The agriculture ministry in Dublin said on Wednesday that Irish pork products can go back on sale.
Irish pork products can go back on sale, so long as processors can prove the meat was not from herds believed to be contaminated by dioxins, the agriculture ministry in Dublin said Wednesday.
In a statement, it said Agriculture, Fisheries and Food Minister Brendan Smith "today confirmed that all the necessary controls are now in place to enable the restoration of supplies of Irish pork and bacon to consumers".
If processors can prove that "individual consignments of pig meat or pig meat products were entirely derived from pigs which did not come from any of the restricted pig herds, then these consignments can be released onto the market", the statement said.

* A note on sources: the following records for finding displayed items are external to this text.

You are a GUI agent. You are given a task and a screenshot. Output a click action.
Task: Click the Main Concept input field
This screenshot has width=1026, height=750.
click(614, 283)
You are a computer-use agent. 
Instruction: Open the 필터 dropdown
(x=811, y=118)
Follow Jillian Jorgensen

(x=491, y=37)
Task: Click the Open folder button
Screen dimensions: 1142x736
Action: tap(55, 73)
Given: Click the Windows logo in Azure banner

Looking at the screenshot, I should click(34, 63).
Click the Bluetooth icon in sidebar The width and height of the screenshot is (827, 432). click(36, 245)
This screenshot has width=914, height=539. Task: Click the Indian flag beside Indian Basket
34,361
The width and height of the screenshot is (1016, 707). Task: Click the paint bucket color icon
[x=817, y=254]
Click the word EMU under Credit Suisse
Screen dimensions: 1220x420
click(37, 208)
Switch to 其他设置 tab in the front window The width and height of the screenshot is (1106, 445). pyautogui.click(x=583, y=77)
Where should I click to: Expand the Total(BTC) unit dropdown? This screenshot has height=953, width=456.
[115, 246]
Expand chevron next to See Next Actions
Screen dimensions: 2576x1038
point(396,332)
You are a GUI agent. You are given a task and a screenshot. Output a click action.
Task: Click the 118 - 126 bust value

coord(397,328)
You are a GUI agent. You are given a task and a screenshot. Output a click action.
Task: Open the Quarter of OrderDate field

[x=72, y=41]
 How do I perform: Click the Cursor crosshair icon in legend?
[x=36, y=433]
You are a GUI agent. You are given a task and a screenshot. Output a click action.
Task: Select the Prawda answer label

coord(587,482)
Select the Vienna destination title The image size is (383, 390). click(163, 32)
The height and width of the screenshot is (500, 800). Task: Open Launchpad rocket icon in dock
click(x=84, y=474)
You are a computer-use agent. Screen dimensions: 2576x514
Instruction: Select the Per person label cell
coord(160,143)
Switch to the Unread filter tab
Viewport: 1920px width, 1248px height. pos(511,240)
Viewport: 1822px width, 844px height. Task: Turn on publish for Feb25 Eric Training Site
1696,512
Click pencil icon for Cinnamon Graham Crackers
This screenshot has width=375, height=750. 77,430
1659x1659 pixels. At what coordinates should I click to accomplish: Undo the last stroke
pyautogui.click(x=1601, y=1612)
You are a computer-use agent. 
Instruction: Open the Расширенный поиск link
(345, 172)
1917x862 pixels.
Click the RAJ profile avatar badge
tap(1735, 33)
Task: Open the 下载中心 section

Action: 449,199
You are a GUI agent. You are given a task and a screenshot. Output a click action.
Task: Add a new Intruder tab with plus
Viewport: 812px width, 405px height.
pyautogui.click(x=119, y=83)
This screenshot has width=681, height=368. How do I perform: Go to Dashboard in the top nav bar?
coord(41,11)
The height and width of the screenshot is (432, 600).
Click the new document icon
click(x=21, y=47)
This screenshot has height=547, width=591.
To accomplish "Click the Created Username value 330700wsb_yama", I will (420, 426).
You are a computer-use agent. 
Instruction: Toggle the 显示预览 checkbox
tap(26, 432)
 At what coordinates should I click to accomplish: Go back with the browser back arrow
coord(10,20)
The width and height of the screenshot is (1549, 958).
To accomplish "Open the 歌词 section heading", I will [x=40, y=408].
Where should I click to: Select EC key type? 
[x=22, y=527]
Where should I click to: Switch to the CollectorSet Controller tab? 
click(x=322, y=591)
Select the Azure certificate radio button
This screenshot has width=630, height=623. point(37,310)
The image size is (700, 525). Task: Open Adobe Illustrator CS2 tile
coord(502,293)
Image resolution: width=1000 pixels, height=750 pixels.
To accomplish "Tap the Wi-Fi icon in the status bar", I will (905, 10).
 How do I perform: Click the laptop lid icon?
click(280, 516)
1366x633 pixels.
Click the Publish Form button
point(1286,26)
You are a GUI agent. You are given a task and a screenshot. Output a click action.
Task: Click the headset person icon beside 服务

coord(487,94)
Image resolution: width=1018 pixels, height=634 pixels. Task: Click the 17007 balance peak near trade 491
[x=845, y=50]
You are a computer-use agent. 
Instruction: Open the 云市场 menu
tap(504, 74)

Nine pig producer operations in the republic have been sealed off since the discovery of cancer-causing dioxins in slaughtered pigs prompted the recall on Saturday of all Irish pigmeat.
Cows were later also found to be affected, but health authorities stressed the risks posed to the public were "extremely low" and there would be no recall of Irish beef.
The recall has caused panic in Ireland at a time when many families would have been buying their traditional Christmas ham, and dealt another blow to the recession-hit Irish economy.
Wednesday's action will be welcomed, although the ministry said it only involves meat slaughtered before the recall. A ban on slaughtering pigs, which has left about a third of the 6,000 people in the industry without work, remains.
Ireland is a major exporter of pork with 129,000 tonnes, worth 368 million euros (466 million dollars), sent to international customers last year.
The European Commission said 12 EU member states and nine other countries - including Japan and South Korea - might have received contaminated pig meat products, prompting retailers worldwide to take Irish pork off their shelves.